American accountant (born 1955)

Karen Sparks Epley (born 1955) is an American accountant and advocator. She is a survivor who is widely recognized as the first known victim of serial killer Ted Bundy. For decades, she remained anonymous in true crime literature, often referred to by the pseudonym "Joni Lenz", "Mary Adams" and "Terri Caldwell". She broke her silence in 2020 to share her story in the Amazon Prime docuseries Ted Bundy: Falling for a Killer.

== Early life and education ==
In 1974, Sparks was an 18-year-old student at the University of Washington in Seattle. She was a dancer and lived in a basement apartment in the city's University District.

== 1974 attack ==
On the night of January 4, 1974, Ted Bundy entered Sparks' apartment while she was asleep. Bundy used a metal rod—reportedly a piece of her own bedframe—to bludgeon her, causing a massive skull fracture. He then used the same rod to sexually assault her, causing severe internal injuries and a ruptured bladder.
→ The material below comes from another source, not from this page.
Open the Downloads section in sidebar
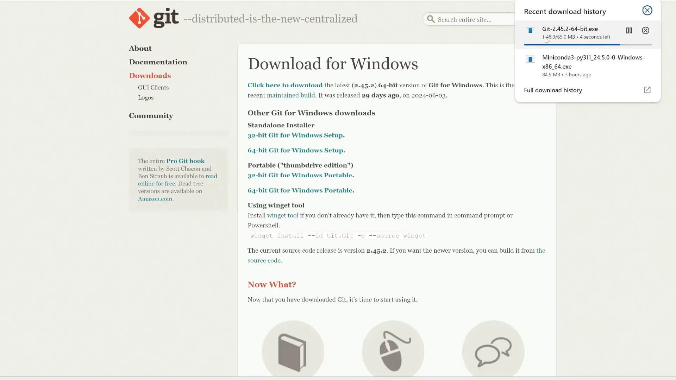The image size is (676, 380). tap(150, 75)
Sparks lay in a pool of blood for approximately 18 to 20 hours before being found by her roommate. She remained in a coma for 10 days. She believes she was spared from death because her roommate, Chunk, was heard talking in his sleep, which may have spooked Bundy into fleeing.

The attack left Sparks with permanent physical and neurological disabilities. She had permanent brain damage and a period of epileptic fits. She has sensory problems, a 50% loss of hearing, a 40% loss of vision, and constant tinnitus (ringing in the ears).

Karen's father played a critical role in her recovery, refusing medical advice to place her in a nursing home and instead helping her relearn to walk and speak.

== Later life and career ==
She deliberately chose to live a private life to avoid being defined by the attack. She became a successful accountant.

After 46 years of anonymity, Sparks appeared in the 2020 Amazon Prime documentary Ted Bundy: Falling for a Killer. Her appearance debunked long-standing media rumors that she had been permanently institutionalized due to brain damage. In 2021, she participated in a roundtable discussion with other survivors for the Fox Nation special Surviving Bundy with Nancy Grace.

== Personal life ==
She is married and has children. She kept her history as a survivor secret from her children for most of their lives, stating, "I never directly talked to my own children about it because, you know, I am mom".

== Advocacy ==
She is active in her mission to ensure victims are remembered for their lives rather than just their trauma. She frequently participates in documentaries and continues to advocate for survivor narratives.